Software developers have struggled with this problem. Some have opted to take advantage of the Dock, altering their application’s Dock icon to indicate when certain events have occurred (or completed). Unfortunately, a Dock icon affords a very limited amount of space and can convey only so much information. Some developers use dialog boxes, but these either interfere with the user—by taking over the screen—or appear in the background, with the user remaining unaware of their presence. (Dialogs also require the user to acknowledge them.)
Until recently, a good notification mechanism wasn’t readily available. The open-source (and free) Growl aims to be that mechanism. Quite simply, Growl’s objective is to act as a conduit, receiving event information from applications and displaying that information however the user chooses.
Growl provides ten different notification styles including such styles as Bubbles and MailMe. Each style has its own set of options, controlling things such as which screen to display on, opacity, display duration, and color options. But the display doesn’t have to be just visual; for example, email and speech notification can also be used.
The Bubbles style
The MailMe style preferences
Third-party developers can also construct their own; one such style is Spongebob Squarepants:
Spongebob Squarepants style
Growl support isn’t inherent to Mac OS X applications—it requires that explicit support be added by the developer. Applications that feature Growl support include Adium, FlickrExport, GmailStatus, NewsFire, Skype, and Synergy. Other applications have gained support through third party plugins and monitoring applications. Applications of this class include Safari, iChat, Mail.app, Entourage, NetNewsWire (using NewsGrowl ), and Sailing Clicker. Growl’s Web site provides a complete list of supported applications.
NewsGrowl displayed with the Smoke Style
The multitude of alerts can be overwhelming, so a good deal of customization is available to keep it under control. For example, each application has its own set of events. Each event can be turned on or off; use a different style or priority; and even made “sticky” (wherein a notification does not go away until explicitly acknowledged). Styles can be picked at an application level so that all notifications from a particular application use a specific style. For example, one may want to use the Music Video style for Synergy events (from iTunes). With even finer event level control, Music Video can be used to indicate the start of a new song, with Bubbles Style used when songs are paused.
Growl also includes a Network feature, allowing for notifications to be sent from one computer to another.

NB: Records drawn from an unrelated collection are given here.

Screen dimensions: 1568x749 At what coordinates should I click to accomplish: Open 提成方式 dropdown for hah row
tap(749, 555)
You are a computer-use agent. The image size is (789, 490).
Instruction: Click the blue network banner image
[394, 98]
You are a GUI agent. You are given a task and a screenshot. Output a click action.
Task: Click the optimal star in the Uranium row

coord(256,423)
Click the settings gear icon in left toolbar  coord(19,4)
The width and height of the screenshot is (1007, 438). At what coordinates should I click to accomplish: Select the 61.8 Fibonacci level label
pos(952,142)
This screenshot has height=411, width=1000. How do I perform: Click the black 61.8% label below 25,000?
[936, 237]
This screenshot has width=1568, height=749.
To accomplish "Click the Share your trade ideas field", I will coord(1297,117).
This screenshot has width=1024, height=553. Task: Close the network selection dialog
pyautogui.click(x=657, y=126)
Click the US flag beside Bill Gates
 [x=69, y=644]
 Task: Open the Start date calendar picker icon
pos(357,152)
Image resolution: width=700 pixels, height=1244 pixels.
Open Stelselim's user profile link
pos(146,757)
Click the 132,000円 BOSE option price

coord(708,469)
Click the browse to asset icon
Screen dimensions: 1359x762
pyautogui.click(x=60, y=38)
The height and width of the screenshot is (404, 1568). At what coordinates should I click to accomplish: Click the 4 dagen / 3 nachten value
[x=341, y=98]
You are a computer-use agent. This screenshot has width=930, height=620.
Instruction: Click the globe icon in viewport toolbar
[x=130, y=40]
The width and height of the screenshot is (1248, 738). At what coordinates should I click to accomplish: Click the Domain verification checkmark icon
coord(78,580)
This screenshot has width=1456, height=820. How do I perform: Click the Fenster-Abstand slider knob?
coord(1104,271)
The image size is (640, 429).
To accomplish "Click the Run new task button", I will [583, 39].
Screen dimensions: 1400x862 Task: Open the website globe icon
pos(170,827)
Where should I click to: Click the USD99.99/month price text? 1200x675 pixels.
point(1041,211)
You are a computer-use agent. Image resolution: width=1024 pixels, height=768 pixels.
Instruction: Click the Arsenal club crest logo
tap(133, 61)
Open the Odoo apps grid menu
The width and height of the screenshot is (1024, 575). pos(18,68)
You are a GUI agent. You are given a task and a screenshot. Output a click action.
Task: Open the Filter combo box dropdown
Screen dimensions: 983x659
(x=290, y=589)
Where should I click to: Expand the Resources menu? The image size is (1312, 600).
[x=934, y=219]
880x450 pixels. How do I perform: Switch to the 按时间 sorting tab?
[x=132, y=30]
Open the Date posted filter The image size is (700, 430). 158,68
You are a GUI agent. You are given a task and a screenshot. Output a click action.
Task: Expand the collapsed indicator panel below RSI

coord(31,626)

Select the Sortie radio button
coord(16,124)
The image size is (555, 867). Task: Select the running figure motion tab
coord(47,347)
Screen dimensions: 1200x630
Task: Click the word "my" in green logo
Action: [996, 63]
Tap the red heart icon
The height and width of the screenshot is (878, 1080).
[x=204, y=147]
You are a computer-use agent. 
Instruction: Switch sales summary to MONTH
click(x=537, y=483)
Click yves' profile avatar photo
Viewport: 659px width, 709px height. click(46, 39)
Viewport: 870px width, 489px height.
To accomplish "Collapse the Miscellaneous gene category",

For example, while using your laptop, you could receive updates from your desktop Mac elsewhere in your house or office. Unfortunately, the current implementation of this feature has a few flaws. For one, Growl can hang if the computer to which you are forwarding is not turned on and awake. Further, feedback loops are possible when two computers forward their notifications to one another—a notification will repeat itself endlessly on both computers, resulting in odd effects with some styles.
That said, Growl is fully functional and very promising for software that’s at only version 0.7. As new notification styles are added and more applications add support, this software will become indispensable for any multitasker.